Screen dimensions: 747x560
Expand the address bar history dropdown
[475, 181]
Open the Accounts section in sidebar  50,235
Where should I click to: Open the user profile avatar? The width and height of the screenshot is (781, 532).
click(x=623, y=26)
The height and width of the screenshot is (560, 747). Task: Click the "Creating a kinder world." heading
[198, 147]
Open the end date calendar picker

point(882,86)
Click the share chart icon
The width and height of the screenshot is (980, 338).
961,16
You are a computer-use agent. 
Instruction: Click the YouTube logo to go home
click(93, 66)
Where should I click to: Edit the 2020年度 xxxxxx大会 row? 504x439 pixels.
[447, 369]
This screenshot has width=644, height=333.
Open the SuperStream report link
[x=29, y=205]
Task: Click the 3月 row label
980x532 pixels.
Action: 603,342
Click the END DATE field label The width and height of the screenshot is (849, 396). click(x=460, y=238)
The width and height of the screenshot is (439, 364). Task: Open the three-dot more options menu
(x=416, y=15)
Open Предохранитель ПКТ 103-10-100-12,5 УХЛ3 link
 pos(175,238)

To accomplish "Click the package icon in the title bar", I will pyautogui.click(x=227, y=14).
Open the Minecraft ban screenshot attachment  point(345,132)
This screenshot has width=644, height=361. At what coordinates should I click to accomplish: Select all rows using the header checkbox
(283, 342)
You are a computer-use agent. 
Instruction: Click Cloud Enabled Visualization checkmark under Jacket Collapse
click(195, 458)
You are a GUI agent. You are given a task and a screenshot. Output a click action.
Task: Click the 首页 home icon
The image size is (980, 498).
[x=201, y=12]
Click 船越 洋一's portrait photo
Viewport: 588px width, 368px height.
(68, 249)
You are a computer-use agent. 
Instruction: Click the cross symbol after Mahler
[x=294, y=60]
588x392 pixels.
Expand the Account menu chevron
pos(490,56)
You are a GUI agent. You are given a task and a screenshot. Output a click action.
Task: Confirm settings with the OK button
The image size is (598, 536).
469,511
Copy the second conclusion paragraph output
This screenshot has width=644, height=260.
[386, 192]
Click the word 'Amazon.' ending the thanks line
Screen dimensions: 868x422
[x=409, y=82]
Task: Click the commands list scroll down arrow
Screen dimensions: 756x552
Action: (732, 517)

**Problem to solve**.
Return exactly the lines above from the line that has "The width and height of the screenshot is (980, 338)." through the line that has "Click the END", inclusive, and nothing else.

**Task answer**.
The width and height of the screenshot is (980, 338).
961,16
You are a computer-use agent. 
Instruction: Click the YouTube logo to go home
click(93, 66)
Where should I click to: Edit the 2020年度 xxxxxx大会 row? 504x439 pixels.
[447, 369]
This screenshot has width=644, height=333.
Open the SuperStream report link
[x=29, y=205]
Task: Click the 3月 row label
980x532 pixels.
Action: 603,342
Click the END DATE field label The width and height of the screenshot is (849, 396). click(x=460, y=238)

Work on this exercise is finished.